## ABOUT THIS TASK:
Only the lines from the one that contains "Where should I click to: Click the new" to the last line below, both included, should be transcribed. Pictures stay out of the copy.

## RECORDS FOR THE EXERCISE:
★ ★ ★ ★

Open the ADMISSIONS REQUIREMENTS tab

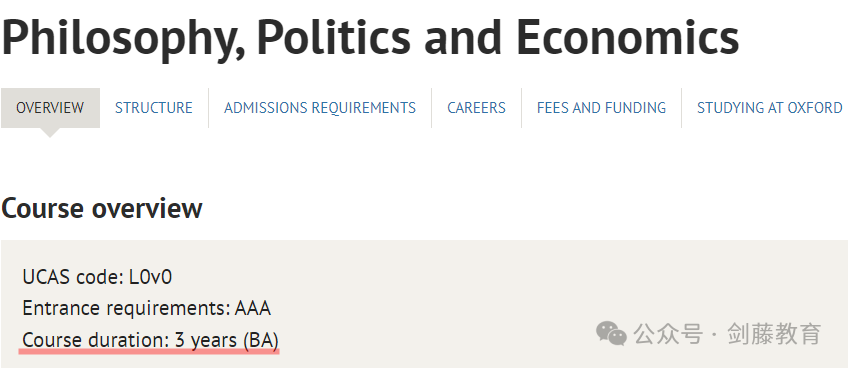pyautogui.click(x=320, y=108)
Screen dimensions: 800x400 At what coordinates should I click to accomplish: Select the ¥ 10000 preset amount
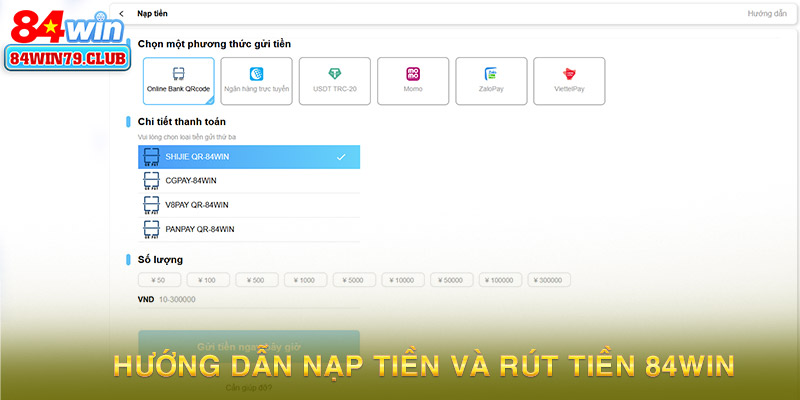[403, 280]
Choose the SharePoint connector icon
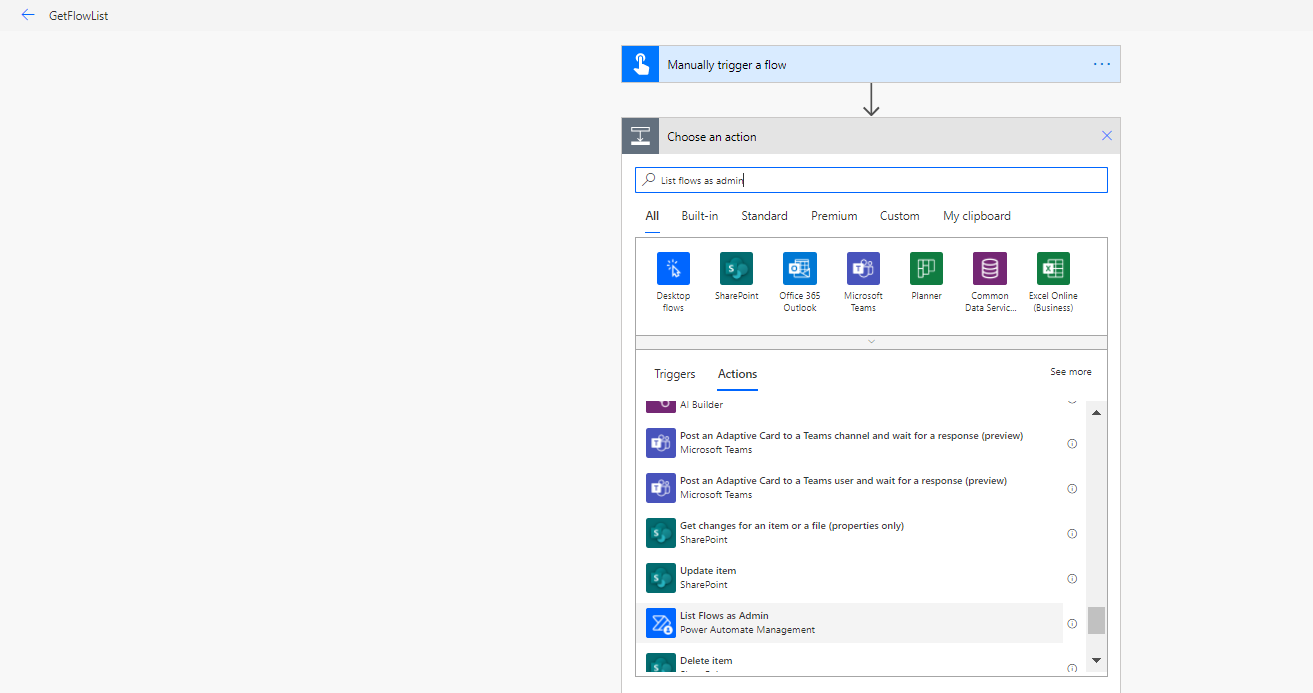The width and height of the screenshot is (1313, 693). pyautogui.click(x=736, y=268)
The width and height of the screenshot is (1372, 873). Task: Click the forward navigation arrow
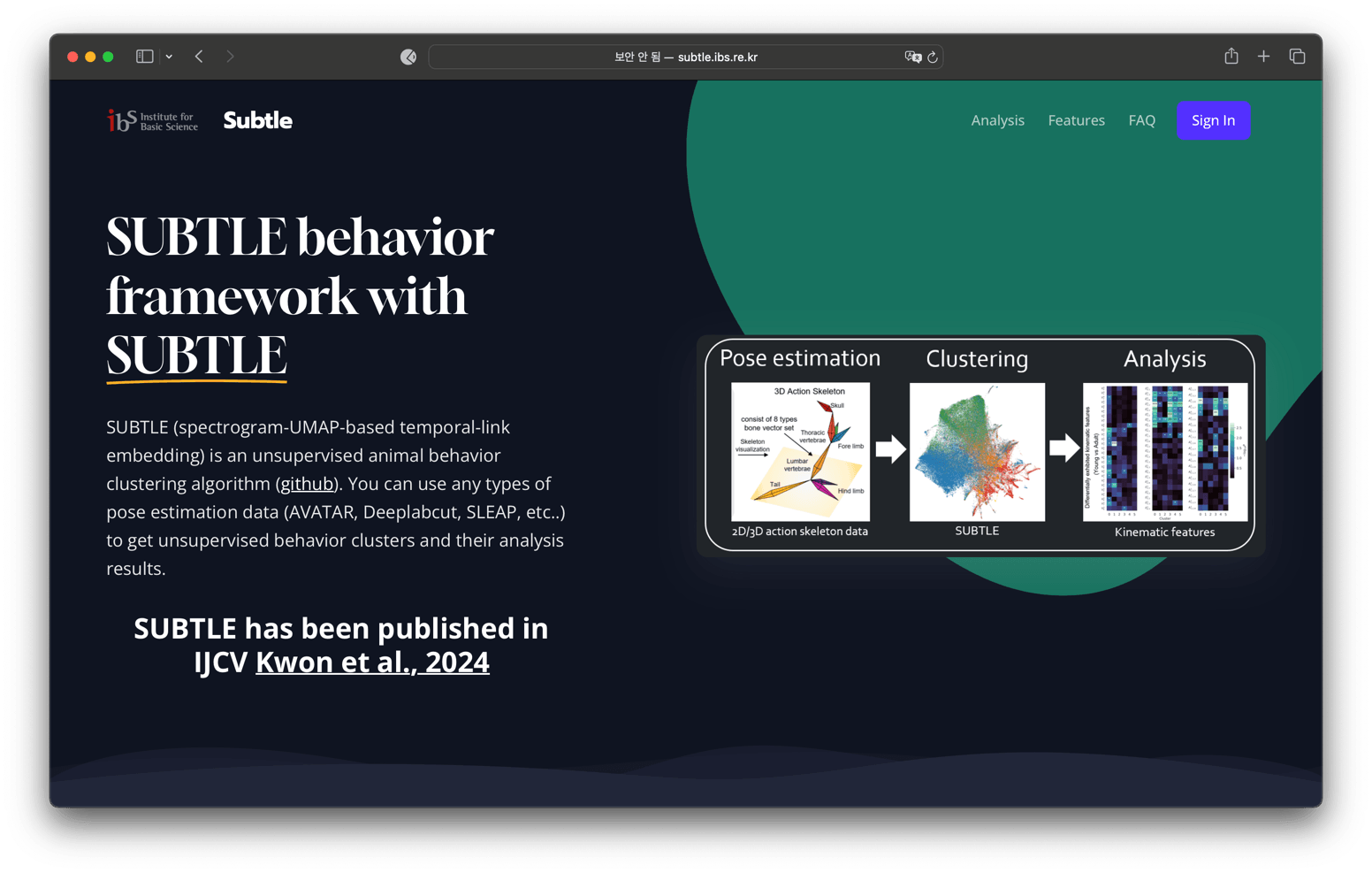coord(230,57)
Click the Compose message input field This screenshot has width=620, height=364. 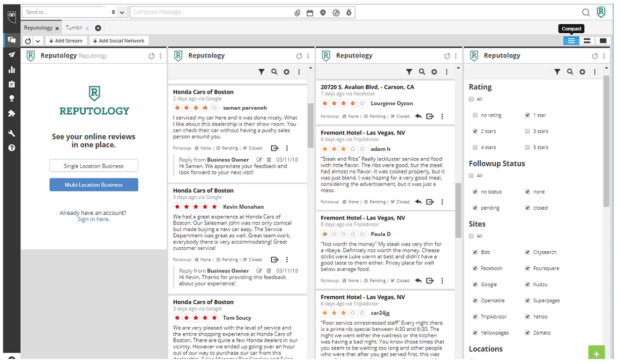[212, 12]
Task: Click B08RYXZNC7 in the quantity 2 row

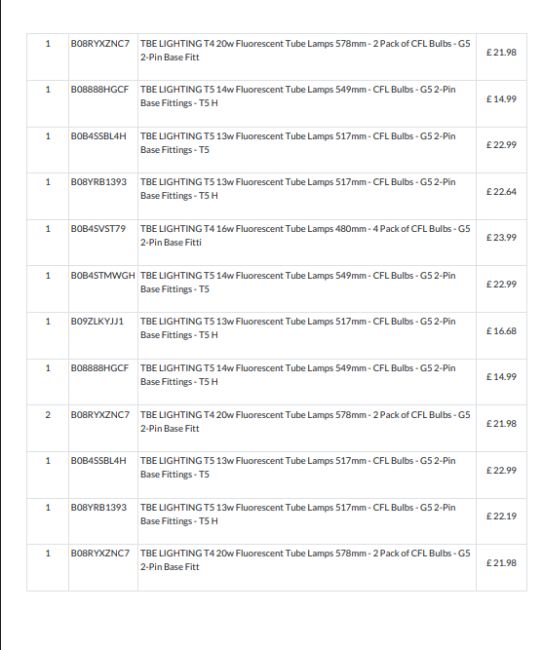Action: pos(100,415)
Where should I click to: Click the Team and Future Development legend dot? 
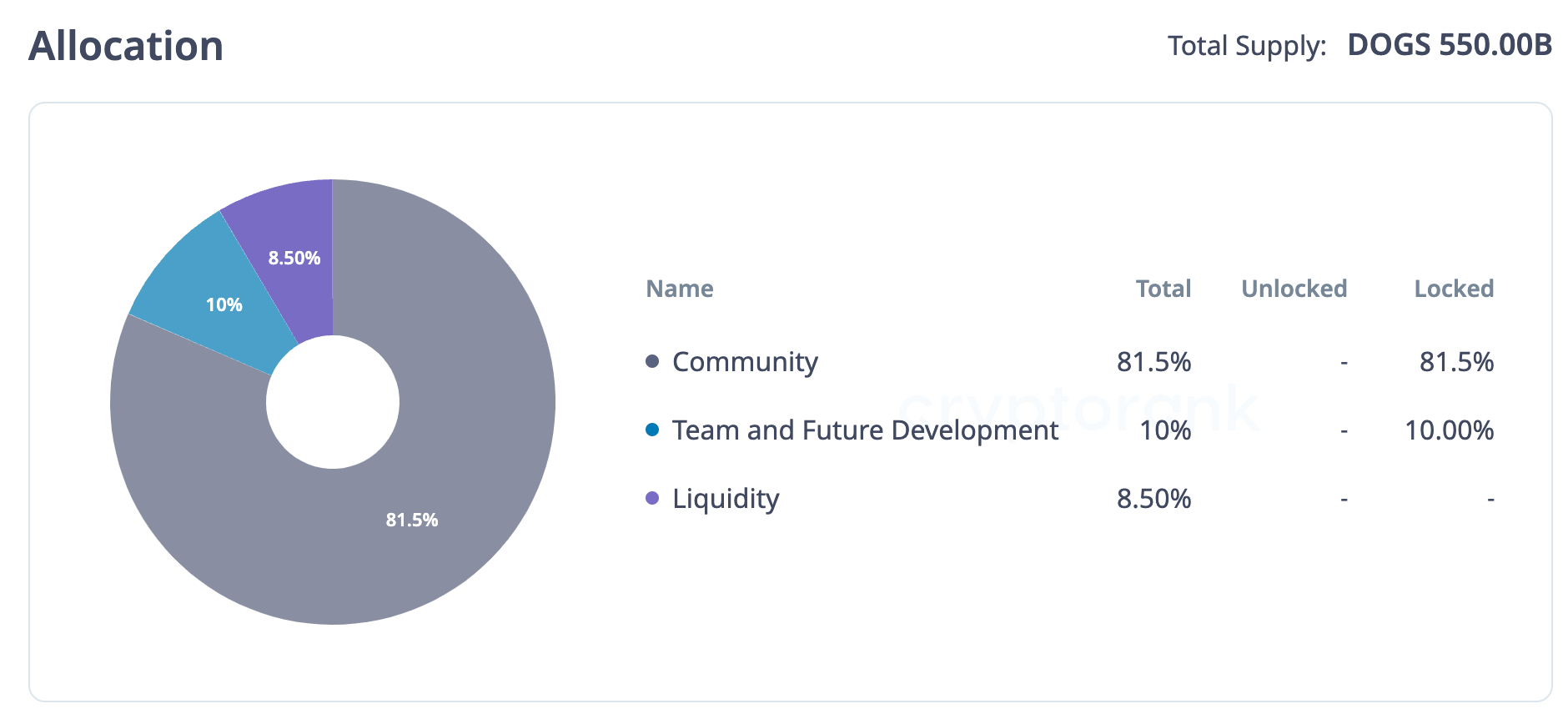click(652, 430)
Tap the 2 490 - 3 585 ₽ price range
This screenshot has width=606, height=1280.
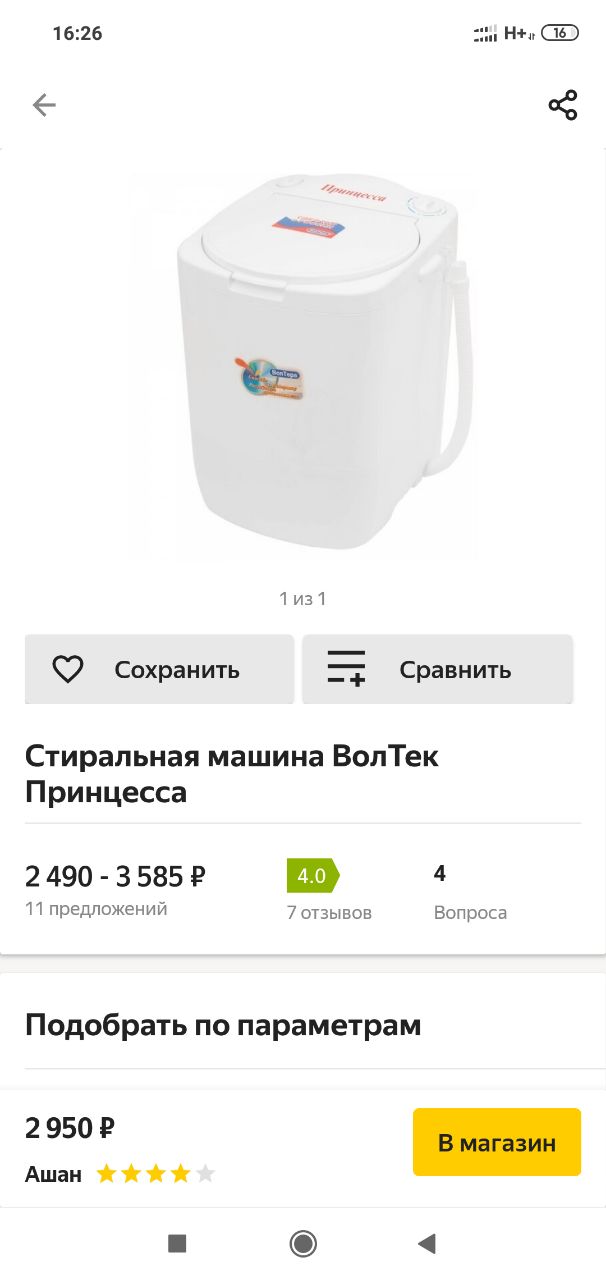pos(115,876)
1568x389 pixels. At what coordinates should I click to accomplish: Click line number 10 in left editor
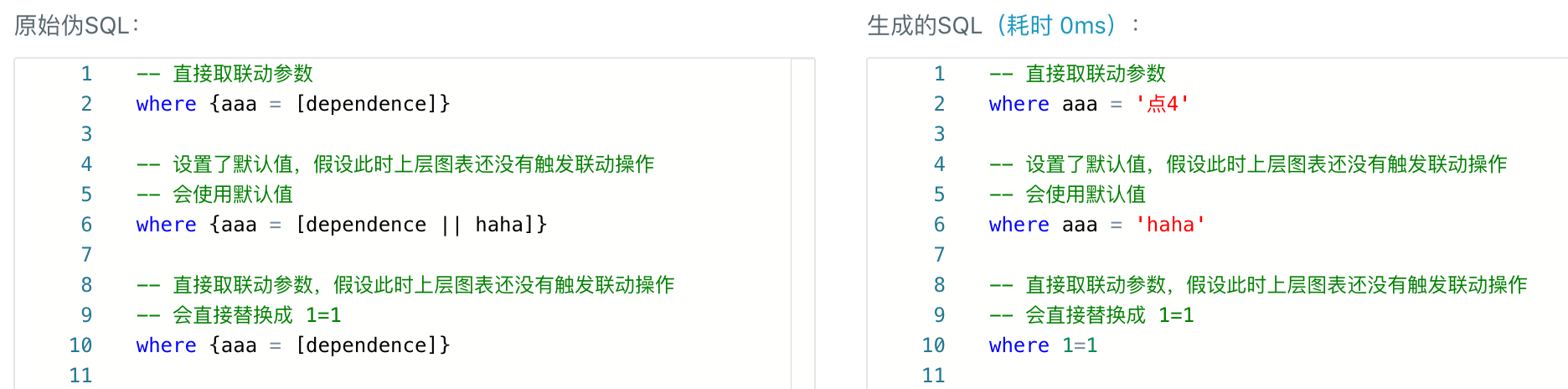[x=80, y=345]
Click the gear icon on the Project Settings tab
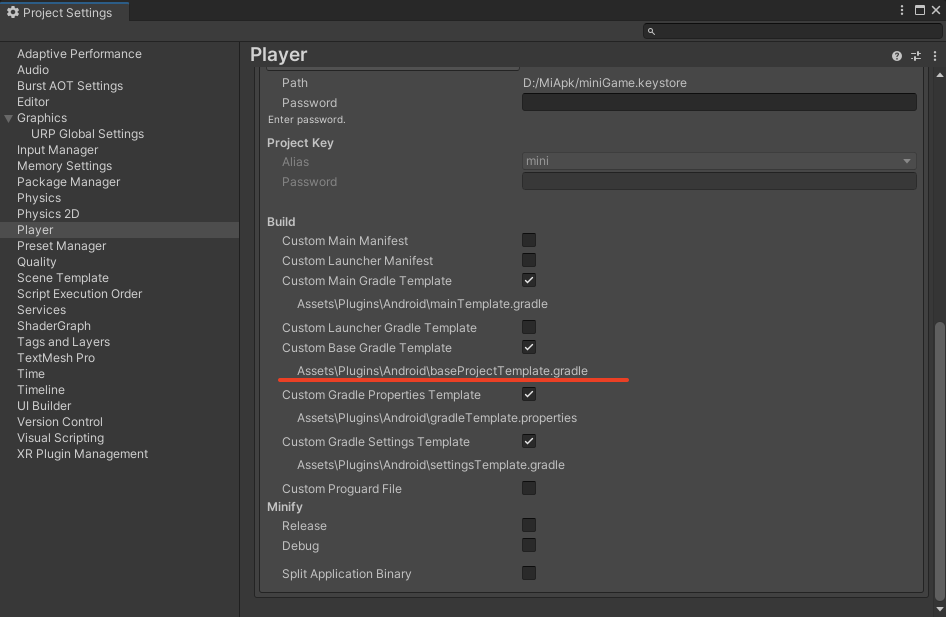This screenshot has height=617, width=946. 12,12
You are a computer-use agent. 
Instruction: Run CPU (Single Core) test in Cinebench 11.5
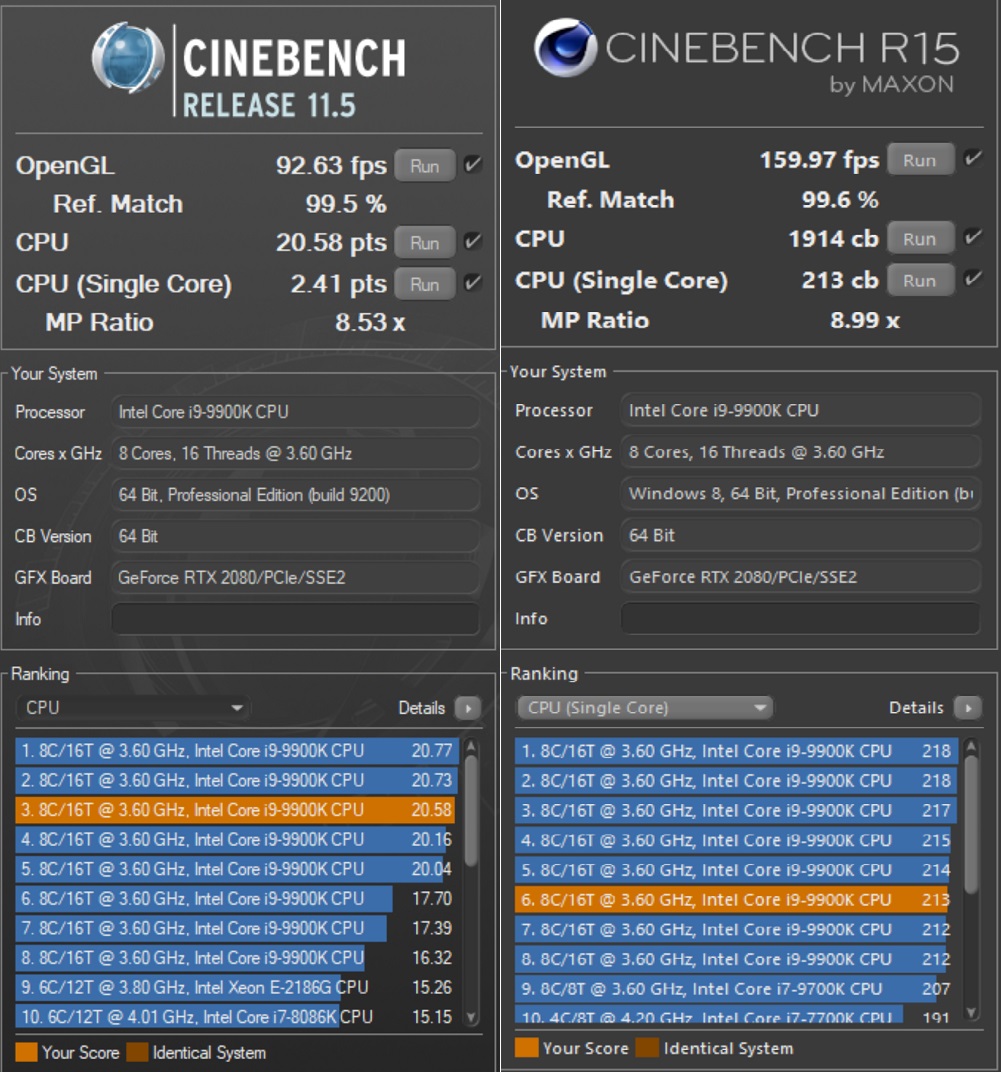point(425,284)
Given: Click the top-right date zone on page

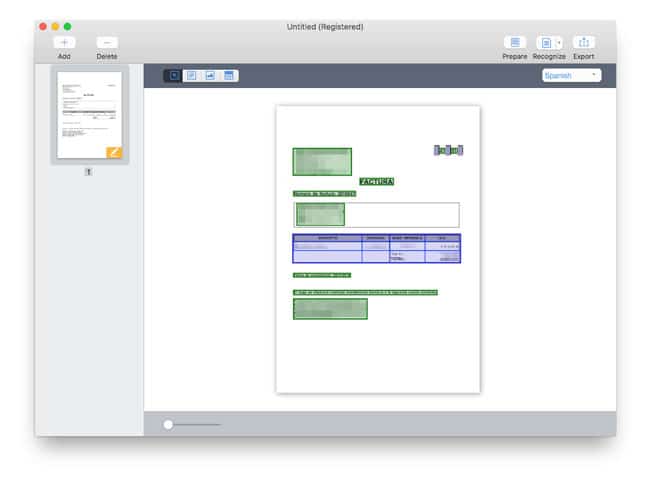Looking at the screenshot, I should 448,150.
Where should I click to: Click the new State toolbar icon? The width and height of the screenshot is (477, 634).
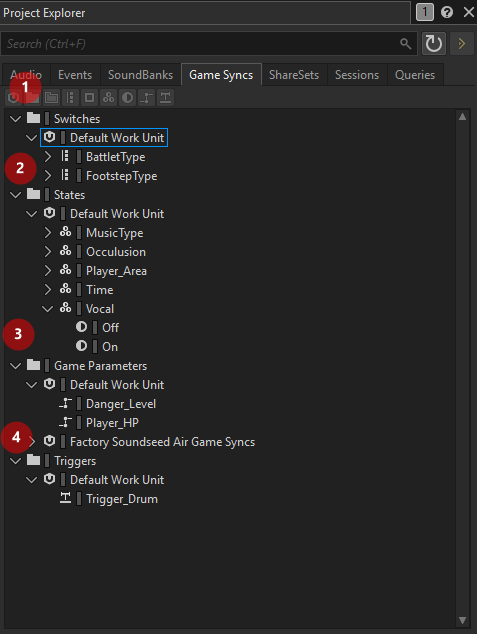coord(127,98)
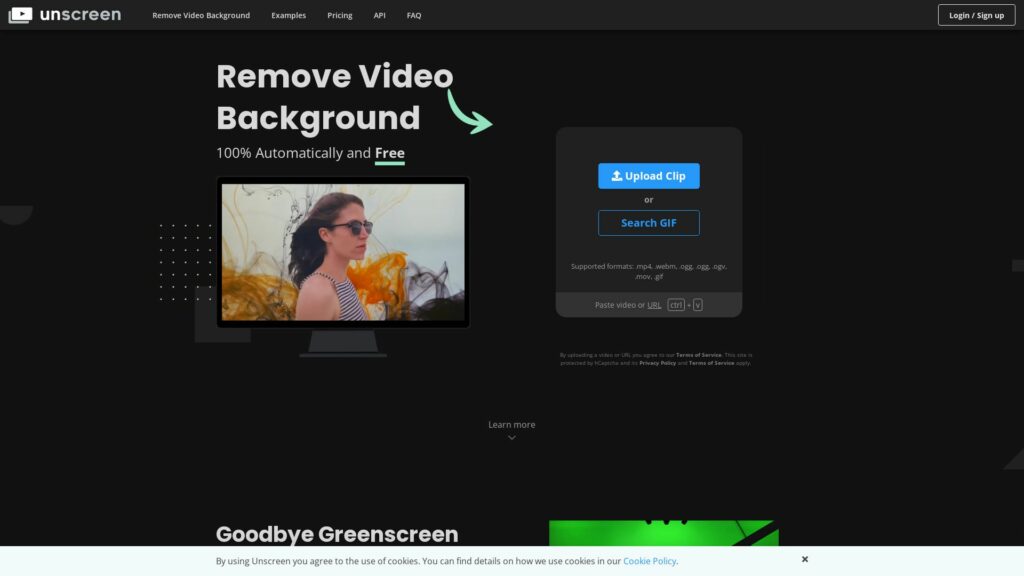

★ ★ ★ ★

## WRITTEN ANSWER:
Where should I click to: Click the new State toolbar icon? The width and height of the screenshot is (477, 634).
coord(127,98)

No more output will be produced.